Latin tattoo – caveat emptor

Source: reddit.com/r/tattoos

The Tattoos section on social bookmarking site Reddit is a great place to ask for advice on body ink, and for showing off your new tattoos to the world. Unfortunately, user “MikeTheDudeHenry” got a little more than he bargained for when he revealed his new “Latin” tatto emblazoned across his shoulder blades. Clearly following the adage of quidquid latine dictum sit, altum videtur (“anything said in Latin seems profound”), he hoped for a wholly positive reaction to his cemel dosce tattoo, which he claimed was Latin for “know thyself“.

It soon became apparent that he had picked up the phrase from the hit movie “The Matrix”, from the scene in which the Oracle points out to Neo the sign hanging above her kitchen door.

The sign, which reads temet nosce, is not actually the most accurate translation of “know thyself” – the phrase would usually be rendered nosce te ipsum. However, MikeTheDudeHenry must have misread the sign’s curvy Blackletter font, confusing the capital “T” for a “C”, the lowercase “t” for an “l”, and the lowercase “n” for a capital “D”. Thus, temet nosce became cemel dosce.

The unfortunate recipient of this wholly innaccurate body ink – even after having been told that neither is a legitimate Latin word – is sadly still claiming that it must be correct, because “cemel nosce” has over 3,400 results on Google. Sadly, however, Google is not the best way to proof-read a 2,000 year old language.

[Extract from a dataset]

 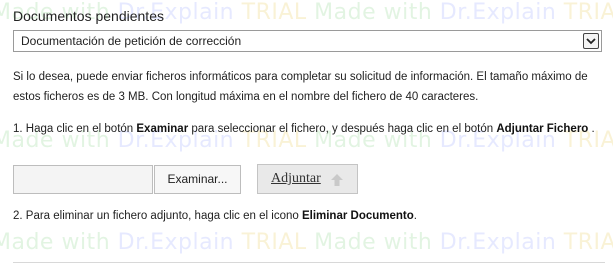 What do you see at coordinates (415, 216) in the screenshot?
I see `step2-suffix: .` at bounding box center [415, 216].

Reddit user “thenatman” sums up the lessons we should all learn from this folly:

Moral of the story: before you get a tattoo:

  • Ensure that you have reliable sources
  • Ensure that these sources are able to read very simple-to-decipher Blackletter font
  • Ensure that these sources are not relying on a movie for the origin of this phrase
  • Ensure that the writers of the movie itself are actually proficient in the language they claim to be proficient in
  • For everyone involved, ensure that the phrase in fact originates from the language you believe it originates from. Sure, there have been multiple famous uses of the Latin “nosce te ipsum” (Hobbes, for instance), but the original is the Greek, found at the Temple of Apollo at Delphi

More generally, don’t take the idea for your permanent tattoo from a font-related misreading of a non-standard translation of a phrase originally in an entirely different language, neither of which you speak or understand.

As somebody also quipped in the comments section, the more apt Latin phrase here would be caveat emptor – “buyer beware”.

Folks, always remember to run your foreign language tattoos by somebody who speaks or at least has studied the language in question!